Uruguay war vor bald 10 Jahren das erste Land weltweit, das Marihuana vollständig legalisierte. Die Erfahrungen im südamerikanischen Land sind für die Legalisierung in der Schweiz, aber auch in ganz Europa interessant.

Im Auftrag der Regierung von Uruguay produziert das Gewächshaus Simbiosys zwei Tonnen Cannabis pro Jahr. Geerntet aus grünen, etwa ein Meter hohen Marihuana-Pflanzen. Diese Pflanzen beinhalten THC, also den Wirkstoff, der den Rausch auslöst, weswegen weltweit Menschen Marihuana rauchen.

Eine Marihuana Pflanze ist angeschriftet,
Legende: Der Begriff Marihuana steht heute für Cannabis-Pflanzen mit mehr als 0.2 Prozent THC-Gehalt. SRF/ David Karasek

Wir sind 60 Kilometer ausserhalb von der Hauptstadt Montevideo. Hier auf einem staatlichen Gelände steht das streng bewachte Gewächshaus der Firma Simbiosys.  Die Arbeiterinnen und Arbeiter tragen weisse Schürzen und weisse Kopfhauben – wie in einem Labor.

Keine Fremdkörper wie Haare oder Dreck dürfen sich unter die Pflanzen mischen. Die Regierung bestimmt, dass die Marihuana-Blüte mindestens einen Zentimeter dick sein muss, sonst wird das Produkt weggeworfen.
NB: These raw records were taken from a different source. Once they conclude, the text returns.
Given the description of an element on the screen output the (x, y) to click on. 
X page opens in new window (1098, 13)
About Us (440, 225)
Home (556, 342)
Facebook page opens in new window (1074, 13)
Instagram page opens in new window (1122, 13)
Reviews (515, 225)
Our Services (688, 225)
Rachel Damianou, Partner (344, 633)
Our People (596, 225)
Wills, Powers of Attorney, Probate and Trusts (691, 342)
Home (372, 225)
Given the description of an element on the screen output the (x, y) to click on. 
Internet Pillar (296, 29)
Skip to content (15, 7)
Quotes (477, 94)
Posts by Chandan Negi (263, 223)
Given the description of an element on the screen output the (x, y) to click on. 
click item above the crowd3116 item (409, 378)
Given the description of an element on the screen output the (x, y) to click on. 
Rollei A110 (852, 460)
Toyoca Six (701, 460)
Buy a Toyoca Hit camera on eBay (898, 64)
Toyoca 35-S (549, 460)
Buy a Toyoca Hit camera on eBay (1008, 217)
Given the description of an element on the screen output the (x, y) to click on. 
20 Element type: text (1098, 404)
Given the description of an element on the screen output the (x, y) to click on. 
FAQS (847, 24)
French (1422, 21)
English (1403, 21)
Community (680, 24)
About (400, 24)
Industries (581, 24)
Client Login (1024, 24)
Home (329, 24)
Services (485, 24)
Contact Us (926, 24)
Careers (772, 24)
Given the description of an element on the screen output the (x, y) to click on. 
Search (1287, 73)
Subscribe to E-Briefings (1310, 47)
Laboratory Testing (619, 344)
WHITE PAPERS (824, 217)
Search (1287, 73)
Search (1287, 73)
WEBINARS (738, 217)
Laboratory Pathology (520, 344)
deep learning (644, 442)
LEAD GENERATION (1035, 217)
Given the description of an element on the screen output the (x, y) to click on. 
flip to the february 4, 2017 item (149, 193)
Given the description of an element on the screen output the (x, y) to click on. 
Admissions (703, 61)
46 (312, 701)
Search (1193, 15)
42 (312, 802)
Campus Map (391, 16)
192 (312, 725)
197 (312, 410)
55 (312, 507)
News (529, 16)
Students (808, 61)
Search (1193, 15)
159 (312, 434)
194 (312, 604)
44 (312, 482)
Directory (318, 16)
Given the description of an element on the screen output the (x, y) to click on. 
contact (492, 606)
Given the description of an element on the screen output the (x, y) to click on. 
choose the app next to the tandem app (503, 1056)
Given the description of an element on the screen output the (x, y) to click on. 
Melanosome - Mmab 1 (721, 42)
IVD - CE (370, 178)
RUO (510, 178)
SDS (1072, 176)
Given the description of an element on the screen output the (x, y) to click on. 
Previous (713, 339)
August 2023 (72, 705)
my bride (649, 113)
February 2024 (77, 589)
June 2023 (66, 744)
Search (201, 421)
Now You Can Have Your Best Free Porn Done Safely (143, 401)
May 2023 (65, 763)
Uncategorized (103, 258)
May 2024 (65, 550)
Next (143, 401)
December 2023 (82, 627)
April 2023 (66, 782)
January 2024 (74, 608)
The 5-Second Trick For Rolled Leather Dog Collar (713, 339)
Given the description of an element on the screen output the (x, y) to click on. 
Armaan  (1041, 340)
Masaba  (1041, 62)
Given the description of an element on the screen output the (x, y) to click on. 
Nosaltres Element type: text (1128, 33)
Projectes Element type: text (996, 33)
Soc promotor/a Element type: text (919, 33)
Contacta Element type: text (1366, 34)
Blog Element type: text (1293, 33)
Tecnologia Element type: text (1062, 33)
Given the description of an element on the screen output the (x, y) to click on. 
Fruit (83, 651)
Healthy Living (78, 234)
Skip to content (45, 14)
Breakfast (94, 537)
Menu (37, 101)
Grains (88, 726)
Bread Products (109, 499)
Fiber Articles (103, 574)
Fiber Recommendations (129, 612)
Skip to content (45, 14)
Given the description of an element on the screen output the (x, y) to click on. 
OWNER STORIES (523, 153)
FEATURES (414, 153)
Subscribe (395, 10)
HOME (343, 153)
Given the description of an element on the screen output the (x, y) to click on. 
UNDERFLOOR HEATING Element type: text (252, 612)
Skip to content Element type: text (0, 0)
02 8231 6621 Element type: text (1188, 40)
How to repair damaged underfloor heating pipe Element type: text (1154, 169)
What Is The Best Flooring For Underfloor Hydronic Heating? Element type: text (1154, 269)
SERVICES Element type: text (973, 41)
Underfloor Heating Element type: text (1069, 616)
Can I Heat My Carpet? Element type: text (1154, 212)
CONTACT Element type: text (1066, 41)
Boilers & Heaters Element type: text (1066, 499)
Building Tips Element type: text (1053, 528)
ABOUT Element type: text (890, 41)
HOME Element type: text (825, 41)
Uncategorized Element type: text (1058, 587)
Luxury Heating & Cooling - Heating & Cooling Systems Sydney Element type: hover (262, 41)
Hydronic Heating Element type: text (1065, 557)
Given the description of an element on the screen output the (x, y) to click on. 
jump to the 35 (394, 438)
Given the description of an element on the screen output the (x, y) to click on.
Nur das Beste für das Kiffer-Glück in Uruguay.

Im Gewächshaus stehen mehrere Tische mit Marihuana Pflanzen.
Legende: Hier werden die Marihuana-Pflanzen gezüchtet: im Gewächshaus der Firma Simbiosys ausserhalb von Montevideo. SRF/ David Karasek

Im Dezember 2013 hat die Regierung Cannabis vollständig legalisiert. Sie war davon überzeugt, dass die Legalisierung den Drogenbanden das Geschäft entzieht – mindestens beim Cannabis-Handel.

Tatsächlich: Der illegale Cannabis-Handel ist seit 2014 um ein Fünftel zurückgegangen. Laut einem Bericht der staatlichen Beobachtungsstelle für Drogen entgingen den Drogenkartellen somit 22 Millionen US-Dollar.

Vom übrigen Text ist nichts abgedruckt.